## Raw data
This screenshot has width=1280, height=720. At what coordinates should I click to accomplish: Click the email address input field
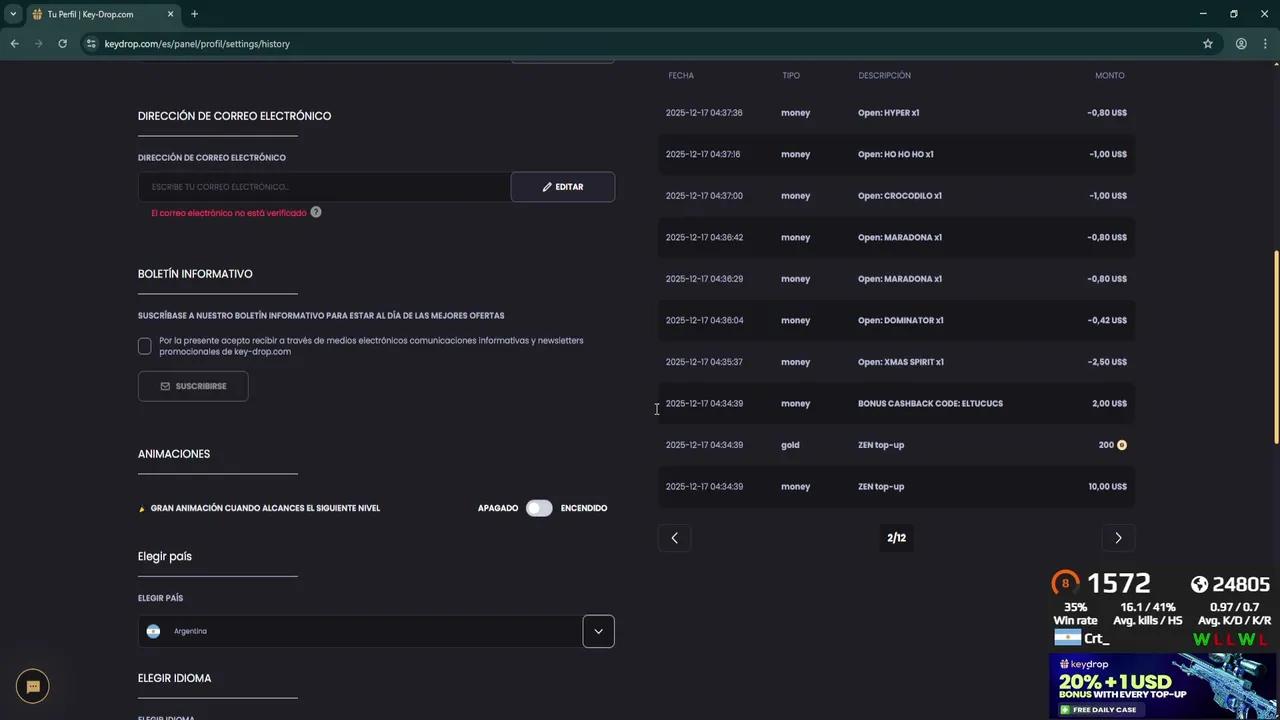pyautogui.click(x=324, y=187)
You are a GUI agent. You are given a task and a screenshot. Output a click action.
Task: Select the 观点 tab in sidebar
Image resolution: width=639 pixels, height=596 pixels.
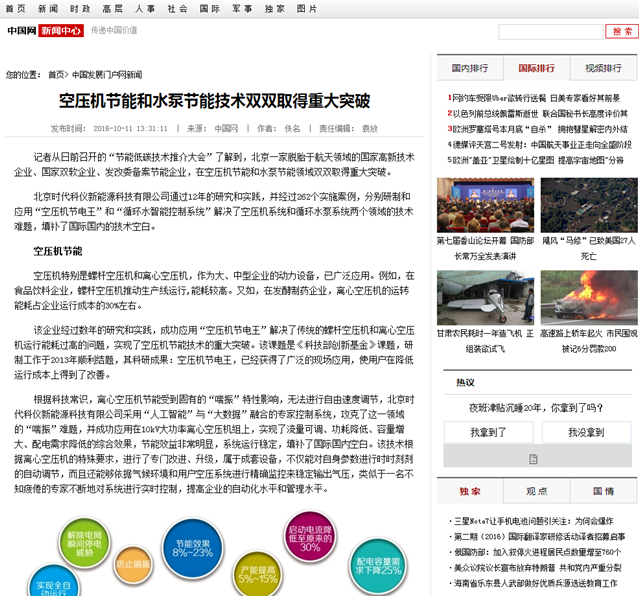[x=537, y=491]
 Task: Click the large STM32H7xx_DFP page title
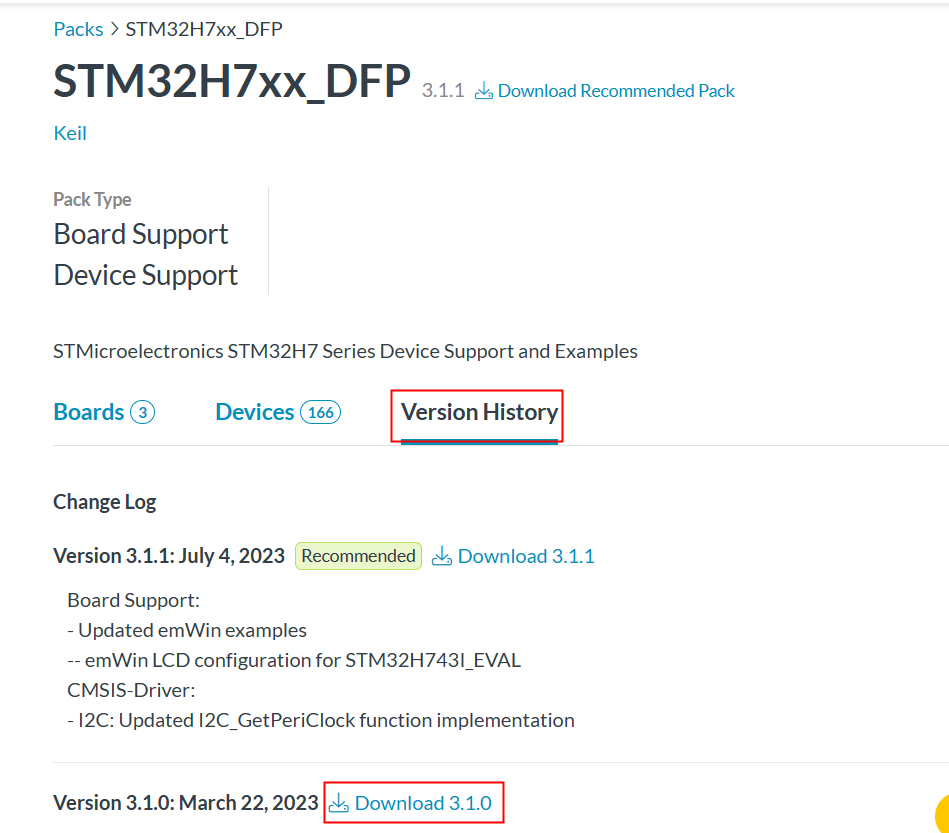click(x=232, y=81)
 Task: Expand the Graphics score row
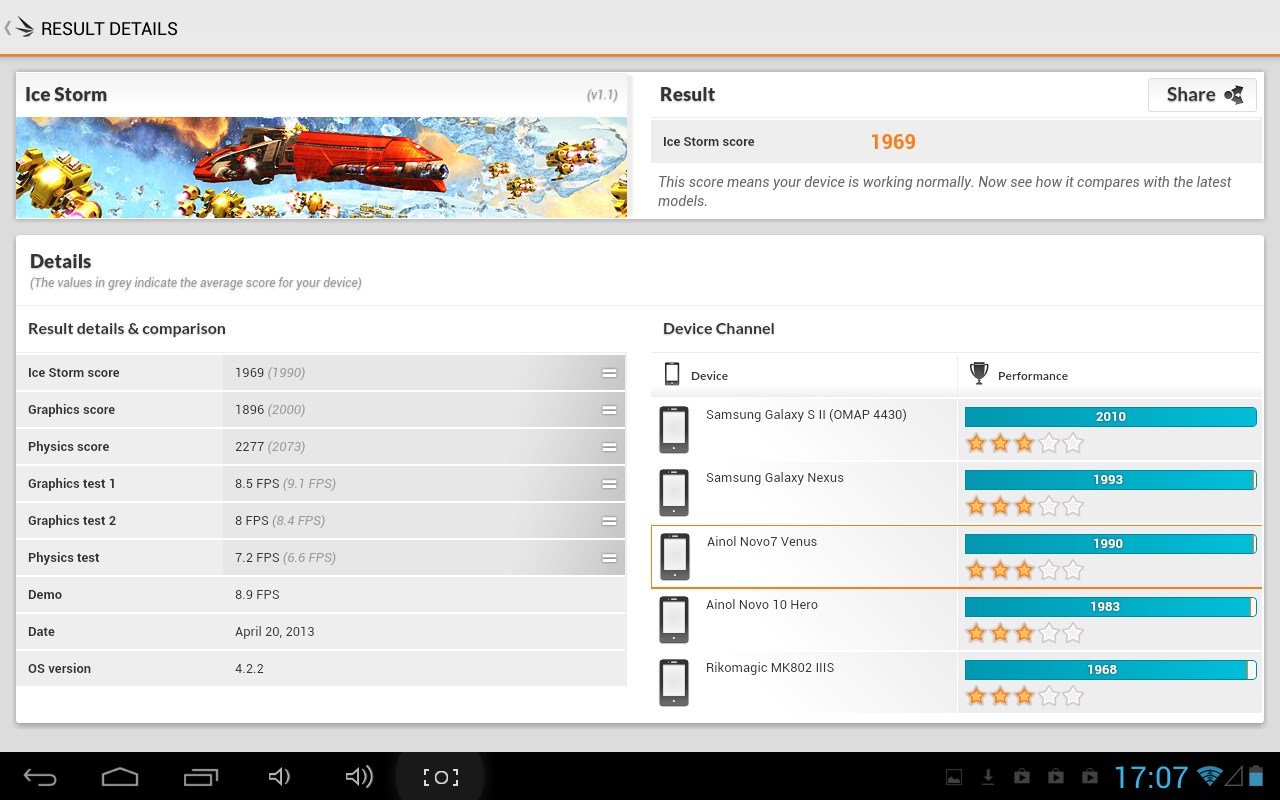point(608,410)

## Description of the task
Could you update the listing above by replacing "screenshot" with "screen capture" everywhere it occurs and keeping every other part of all the records unchanged? Leave the pictures out of your answer.

## Complete response
This screen capture has width=1280, height=720. At what coordinates should I click to accomplish: Click the email address input field
pyautogui.click(x=324, y=187)
You are a GUI agent. You are given a task and a screen capture. Output a click action.
Task: Select the 观点 tab in sidebar
Image resolution: width=639 pixels, height=596 pixels.
[x=537, y=491]
 Task: Click the large STM32H7xx_DFP page title
click(x=232, y=81)
 Task: Expand the Graphics score row
point(608,410)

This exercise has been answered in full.